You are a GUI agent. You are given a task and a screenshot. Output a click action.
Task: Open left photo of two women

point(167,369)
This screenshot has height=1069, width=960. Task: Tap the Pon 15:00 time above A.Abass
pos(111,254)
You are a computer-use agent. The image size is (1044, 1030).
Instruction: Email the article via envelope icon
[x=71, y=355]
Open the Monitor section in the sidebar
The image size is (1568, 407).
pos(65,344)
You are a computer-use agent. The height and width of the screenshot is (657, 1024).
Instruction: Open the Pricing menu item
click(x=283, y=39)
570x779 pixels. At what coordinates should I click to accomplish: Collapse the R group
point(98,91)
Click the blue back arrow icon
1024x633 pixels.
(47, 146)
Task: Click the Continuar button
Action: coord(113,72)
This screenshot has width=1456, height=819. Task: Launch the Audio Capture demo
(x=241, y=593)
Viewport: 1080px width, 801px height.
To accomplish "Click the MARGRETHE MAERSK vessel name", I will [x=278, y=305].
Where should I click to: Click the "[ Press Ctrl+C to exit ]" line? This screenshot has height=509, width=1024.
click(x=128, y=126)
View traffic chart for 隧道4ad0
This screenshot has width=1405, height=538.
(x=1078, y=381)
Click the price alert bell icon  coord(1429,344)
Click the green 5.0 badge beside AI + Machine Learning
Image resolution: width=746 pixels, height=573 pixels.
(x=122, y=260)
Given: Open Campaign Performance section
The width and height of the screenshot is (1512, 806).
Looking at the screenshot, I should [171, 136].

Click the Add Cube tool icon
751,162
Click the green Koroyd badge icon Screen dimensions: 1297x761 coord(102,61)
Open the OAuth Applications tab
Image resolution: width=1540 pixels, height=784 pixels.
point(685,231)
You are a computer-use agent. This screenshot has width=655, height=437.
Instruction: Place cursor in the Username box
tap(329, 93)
=====
Please output these records as a Markdown table with the columns Row and Line, one row per line with its number, and leave the blank lines out.

| Row | Line |
|---|---|
| 1 | You are a GUI agent. You are given a task and a screenshot. Output a click action. |
| 2 | Task: Open left photo of two women |
| 3 | point(167,369) |
| 4 | This screenshot has height=1069, width=960. Task: Tap the Pon 15:00 time above A.Abass |
| 5 | pos(111,254) |
| 6 | You are a computer-use agent. The image size is (1044, 1030). |
| 7 | Instruction: Email the article via envelope icon |
| 8 | [x=71, y=355] |
| 9 | Open the Monitor section in the sidebar |
| 10 | The image size is (1568, 407). |
| 11 | pos(65,344) |
| 12 | You are a computer-use agent. The height and width of the screenshot is (657, 1024). |
| 13 | Instruction: Open the Pricing menu item |
| 14 | click(x=283, y=39) |
| 15 | 570x779 pixels. At what coordinates should I click to accomplish: Collapse the R group |
| 16 | point(98,91) |
| 17 | Click the blue back arrow icon |
| 18 | 1024x633 pixels. |
| 19 | (47, 146) |
| 20 | Task: Click the Continuar button |
| 21 | Action: coord(113,72) |
| 22 | This screenshot has width=1456, height=819. Task: Launch the Audio Capture demo |
| 23 | (x=241, y=593) |
| 24 | Viewport: 1080px width, 801px height. |
| 25 | To accomplish "Click the MARGRETHE MAERSK vessel name", I will [x=278, y=305]. |
| 26 | Where should I click to: Click the "[ Press Ctrl+C to exit ]" line? This screenshot has height=509, width=1024. |
| 27 | click(x=128, y=126) |
| 28 | View traffic chart for 隧道4ad0 |
| 29 | This screenshot has width=1405, height=538. |
| 30 | (x=1078, y=381) |
| 31 | Click the price alert bell icon  coord(1429,344) |
| 32 | Click the green 5.0 badge beside AI + Machine Learning |
| 33 | Image resolution: width=746 pixels, height=573 pixels. |
| 34 | (x=122, y=260) |
| 35 | Given: Open Campaign Performance section |
| 36 | The width and height of the screenshot is (1512, 806). |
| 37 | Looking at the screenshot, I should [171, 136]. |
| 38 | Click the Add Cube tool icon |
| 39 | 751,162 |
| 40 | Click the green Koroyd badge icon Screen dimensions: 1297x761 coord(102,61) |
| 41 | Open the OAuth Applications tab |
| 42 | Image resolution: width=1540 pixels, height=784 pixels. |
| 43 | point(685,231) |
| 44 | You are a computer-use agent. This screenshot has width=655, height=437. |
| 45 | Instruction: Place cursor in the Username box |
| 46 | tap(329, 93) |